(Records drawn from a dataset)
★ ★ ★ ★ ★

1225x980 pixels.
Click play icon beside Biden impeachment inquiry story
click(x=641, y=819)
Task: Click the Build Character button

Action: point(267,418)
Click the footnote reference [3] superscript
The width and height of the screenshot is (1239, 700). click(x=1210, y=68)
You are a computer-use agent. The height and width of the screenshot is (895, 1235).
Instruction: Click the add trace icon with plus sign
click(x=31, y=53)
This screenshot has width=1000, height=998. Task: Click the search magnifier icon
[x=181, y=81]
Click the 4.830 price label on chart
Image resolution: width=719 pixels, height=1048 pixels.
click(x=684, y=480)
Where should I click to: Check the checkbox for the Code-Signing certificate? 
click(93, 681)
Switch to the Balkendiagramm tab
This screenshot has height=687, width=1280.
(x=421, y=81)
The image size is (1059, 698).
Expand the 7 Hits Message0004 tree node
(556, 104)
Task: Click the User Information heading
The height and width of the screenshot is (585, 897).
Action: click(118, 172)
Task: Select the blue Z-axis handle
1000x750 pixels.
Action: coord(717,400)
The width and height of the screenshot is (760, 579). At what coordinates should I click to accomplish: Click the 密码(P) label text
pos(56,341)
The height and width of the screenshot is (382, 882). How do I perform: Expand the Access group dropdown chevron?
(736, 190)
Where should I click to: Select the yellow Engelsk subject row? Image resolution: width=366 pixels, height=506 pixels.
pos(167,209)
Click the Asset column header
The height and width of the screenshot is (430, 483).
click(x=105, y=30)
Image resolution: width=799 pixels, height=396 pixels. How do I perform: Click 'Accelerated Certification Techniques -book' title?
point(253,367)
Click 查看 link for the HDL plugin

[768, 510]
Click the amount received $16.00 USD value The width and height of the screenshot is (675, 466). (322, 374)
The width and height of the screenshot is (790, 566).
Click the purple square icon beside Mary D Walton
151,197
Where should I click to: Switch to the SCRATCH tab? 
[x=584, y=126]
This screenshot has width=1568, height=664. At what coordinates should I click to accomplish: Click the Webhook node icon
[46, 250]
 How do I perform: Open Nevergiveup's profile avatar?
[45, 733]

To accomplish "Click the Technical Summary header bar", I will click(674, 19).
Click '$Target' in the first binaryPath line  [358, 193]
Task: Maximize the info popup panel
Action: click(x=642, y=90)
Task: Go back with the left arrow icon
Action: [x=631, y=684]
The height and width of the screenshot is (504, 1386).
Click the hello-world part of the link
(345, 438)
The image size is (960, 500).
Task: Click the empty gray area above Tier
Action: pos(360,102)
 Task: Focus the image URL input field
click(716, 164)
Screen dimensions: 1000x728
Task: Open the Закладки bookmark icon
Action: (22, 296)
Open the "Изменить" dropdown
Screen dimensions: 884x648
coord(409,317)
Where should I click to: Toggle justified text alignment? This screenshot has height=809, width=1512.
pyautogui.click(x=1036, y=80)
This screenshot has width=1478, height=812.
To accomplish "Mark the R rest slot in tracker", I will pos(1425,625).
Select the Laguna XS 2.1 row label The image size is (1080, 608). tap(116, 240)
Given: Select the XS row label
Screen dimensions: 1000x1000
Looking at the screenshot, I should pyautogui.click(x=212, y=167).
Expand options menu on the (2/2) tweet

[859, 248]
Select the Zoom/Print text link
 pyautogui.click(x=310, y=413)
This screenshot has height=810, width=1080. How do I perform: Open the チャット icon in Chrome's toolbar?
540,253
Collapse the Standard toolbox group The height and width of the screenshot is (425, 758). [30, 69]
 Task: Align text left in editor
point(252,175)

★ ★ ★ ★ ★

**Task brief**: Your answer should consist of the lines above that hold the word "will".

**Result**:
To accomplish "Click the Technical Summary header bar", I will click(674, 19).
To accomplish "Mark the R rest slot in tracker", I will pos(1425,625).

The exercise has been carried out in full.